Sans l'aide du Jardinier – et peut-être aussi l'intervention de LeX en ma faveur, quoique je n'en sois pas certain – je ne me serais jamais remis d'avoir été transpercé par cette lame de bois aussi vite, et j'aurais même gardé de grave séquelles toute ma vie, et ce même avec ma physiologie améliorée. Et ça, ce n'est que le meilleur des scénarios.
Avec grande difficulté, j'essaye de me redresser. Oscar m'en empêche d'abord puis, devant mon entêtement, finit par m'aider. Prendre appui sur mon bras gauche n'est pas une super idée parce qu'il est toujours ouvert du coude au poignet vers l'intérieur, et criblés d'éclats de verre vers l'extérieur, cependant je n'ai pas tellement d'autre choix si je ne veux pas rester couché là toute mon existence. Oz retire ses mains de mon visage et en descend une au niveau d'une de mes épaules, pour me soutenir. J'avoue que son aide n'est pas de refus, car le fait de ramener ma tête à une position plus verticale, bien que par un geste qui ne nécessite pas l'usage de la moindre fibre musculaire de mon visage, amplifie la brûlure de ma joue par deux ou trois fois, menaçant de me faire sombrer dans rien de moins que le coma. Une histoire de reflux sanguin, sans doute, comme quand on se lève trop vite.

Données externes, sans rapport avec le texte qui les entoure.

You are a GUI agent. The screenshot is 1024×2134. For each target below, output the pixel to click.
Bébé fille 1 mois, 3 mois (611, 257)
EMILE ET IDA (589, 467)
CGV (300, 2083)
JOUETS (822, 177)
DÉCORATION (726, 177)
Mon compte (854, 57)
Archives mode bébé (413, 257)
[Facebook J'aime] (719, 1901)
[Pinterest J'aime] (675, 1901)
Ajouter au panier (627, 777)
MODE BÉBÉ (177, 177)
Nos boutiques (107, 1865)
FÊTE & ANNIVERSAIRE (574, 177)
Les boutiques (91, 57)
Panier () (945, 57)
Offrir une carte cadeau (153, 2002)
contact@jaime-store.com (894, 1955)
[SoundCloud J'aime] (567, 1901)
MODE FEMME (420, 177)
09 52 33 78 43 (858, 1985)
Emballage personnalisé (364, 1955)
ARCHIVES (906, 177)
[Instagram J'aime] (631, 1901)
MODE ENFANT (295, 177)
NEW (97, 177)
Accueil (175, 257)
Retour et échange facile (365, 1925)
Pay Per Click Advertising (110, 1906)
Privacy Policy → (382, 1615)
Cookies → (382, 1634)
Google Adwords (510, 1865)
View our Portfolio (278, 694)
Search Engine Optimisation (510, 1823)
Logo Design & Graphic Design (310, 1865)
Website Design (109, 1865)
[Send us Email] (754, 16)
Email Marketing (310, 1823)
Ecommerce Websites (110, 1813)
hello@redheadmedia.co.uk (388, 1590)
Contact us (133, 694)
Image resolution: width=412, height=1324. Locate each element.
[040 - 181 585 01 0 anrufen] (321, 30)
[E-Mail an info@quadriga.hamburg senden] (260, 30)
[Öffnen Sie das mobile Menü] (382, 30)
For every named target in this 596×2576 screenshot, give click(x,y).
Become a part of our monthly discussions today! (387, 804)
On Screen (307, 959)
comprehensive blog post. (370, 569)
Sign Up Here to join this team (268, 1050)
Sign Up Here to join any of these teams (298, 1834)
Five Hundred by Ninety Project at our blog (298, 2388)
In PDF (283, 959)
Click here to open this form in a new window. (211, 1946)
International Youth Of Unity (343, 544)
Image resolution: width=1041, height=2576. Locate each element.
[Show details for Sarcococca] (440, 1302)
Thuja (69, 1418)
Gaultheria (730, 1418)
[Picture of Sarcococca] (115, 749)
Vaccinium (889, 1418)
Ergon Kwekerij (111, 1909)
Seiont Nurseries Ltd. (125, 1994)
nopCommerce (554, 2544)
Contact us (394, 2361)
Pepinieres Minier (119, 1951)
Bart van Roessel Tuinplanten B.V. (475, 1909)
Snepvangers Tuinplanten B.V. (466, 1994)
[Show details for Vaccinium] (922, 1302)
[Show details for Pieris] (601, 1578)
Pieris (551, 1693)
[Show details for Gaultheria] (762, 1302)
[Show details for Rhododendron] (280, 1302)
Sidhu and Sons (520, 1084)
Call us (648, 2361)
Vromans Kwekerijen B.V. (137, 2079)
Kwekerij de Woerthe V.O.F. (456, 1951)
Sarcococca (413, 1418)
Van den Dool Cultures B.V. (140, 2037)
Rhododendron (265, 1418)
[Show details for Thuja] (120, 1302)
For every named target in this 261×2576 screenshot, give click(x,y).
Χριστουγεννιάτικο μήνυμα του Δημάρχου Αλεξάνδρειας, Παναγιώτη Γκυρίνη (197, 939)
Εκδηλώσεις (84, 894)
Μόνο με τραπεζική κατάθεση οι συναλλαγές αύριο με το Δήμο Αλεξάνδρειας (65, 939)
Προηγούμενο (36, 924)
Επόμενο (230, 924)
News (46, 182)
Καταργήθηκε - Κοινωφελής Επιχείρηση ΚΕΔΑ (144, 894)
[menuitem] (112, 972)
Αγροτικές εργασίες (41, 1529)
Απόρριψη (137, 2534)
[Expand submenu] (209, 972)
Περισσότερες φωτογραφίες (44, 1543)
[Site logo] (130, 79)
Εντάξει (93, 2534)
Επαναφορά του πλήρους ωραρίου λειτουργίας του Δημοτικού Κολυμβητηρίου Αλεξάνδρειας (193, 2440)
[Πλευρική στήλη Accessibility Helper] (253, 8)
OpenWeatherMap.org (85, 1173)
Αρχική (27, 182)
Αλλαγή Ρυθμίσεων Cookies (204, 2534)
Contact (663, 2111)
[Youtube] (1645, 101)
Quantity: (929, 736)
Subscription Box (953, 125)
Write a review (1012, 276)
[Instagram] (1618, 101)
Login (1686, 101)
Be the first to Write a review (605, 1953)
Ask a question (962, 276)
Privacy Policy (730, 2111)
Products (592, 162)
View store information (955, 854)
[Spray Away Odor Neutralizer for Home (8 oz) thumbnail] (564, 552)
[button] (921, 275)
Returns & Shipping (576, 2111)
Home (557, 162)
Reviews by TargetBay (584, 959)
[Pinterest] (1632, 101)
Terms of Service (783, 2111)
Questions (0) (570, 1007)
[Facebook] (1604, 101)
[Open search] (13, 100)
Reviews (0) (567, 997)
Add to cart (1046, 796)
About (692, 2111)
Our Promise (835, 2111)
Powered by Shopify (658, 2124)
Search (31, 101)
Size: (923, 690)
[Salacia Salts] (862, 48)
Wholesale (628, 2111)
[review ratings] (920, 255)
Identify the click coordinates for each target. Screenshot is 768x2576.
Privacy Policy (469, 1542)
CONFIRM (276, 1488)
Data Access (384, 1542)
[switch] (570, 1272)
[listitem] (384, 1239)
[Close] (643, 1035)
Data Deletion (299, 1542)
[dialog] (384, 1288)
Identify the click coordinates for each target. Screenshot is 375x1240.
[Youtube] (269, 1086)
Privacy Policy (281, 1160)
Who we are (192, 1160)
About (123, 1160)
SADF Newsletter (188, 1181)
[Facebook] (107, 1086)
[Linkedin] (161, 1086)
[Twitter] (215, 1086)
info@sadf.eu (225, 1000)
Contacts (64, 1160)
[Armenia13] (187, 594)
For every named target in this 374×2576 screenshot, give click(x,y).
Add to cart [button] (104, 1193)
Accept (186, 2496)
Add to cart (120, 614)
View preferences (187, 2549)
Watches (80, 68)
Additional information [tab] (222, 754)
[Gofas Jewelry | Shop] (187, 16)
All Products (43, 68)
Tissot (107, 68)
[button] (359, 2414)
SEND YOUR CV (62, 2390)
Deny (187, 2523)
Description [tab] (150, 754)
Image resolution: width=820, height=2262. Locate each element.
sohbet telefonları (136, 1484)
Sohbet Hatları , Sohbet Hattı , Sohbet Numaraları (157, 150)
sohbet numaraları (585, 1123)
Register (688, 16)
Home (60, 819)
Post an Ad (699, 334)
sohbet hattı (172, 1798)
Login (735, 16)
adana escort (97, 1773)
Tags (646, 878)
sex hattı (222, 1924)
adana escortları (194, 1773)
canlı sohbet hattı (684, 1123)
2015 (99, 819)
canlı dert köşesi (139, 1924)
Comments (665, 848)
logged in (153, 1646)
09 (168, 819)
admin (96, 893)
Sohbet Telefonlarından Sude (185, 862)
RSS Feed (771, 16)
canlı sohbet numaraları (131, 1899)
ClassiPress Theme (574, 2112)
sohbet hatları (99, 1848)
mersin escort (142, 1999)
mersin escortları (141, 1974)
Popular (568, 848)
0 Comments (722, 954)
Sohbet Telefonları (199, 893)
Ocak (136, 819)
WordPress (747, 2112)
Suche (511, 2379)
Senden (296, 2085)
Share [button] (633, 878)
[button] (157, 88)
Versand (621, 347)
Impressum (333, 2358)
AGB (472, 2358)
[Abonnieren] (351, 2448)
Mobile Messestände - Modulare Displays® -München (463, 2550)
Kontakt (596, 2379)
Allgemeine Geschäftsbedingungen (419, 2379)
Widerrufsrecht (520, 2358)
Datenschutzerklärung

Mais si j'ai voulu me redresser, évidemment, ce n'est pas par masochisme. Puisque je suis dans l'incapacité de communiquer par l'intermédiaire d'autre chose que des monosyllabes, autant glaner par moi-même le plus d'informations possibles sur ce qui s'est passé pendant que j'étais ailleurs. Je repère très vite là où je suis tombé, une large mare de sang plus fraîche que les autres, ne faisant pas initialement partie du décor, signalant efficacement l'emplacement. Et au cas où on aurait vraiment un doute, une grande trainée irrégulière la relie à ma position actuelle, sûrement laissée lors de mon transport. Je grimacerais, mais le sang qui coule désormais le long de ma mâchoire me rappelle que ce serait mal avisé. Un rapide tour d'horizon ne m'apprend pas grand-chose de plus, car je me sens bien incapable de me souvenir de l'organisation exacte des meubles. Ceci dit, il y a quand même quelque chose, dans un coin de la pièce, qui retient mon attention. Je plisserais bien les yeux pour mieux voir, mais là encore, je me ravise in extremis.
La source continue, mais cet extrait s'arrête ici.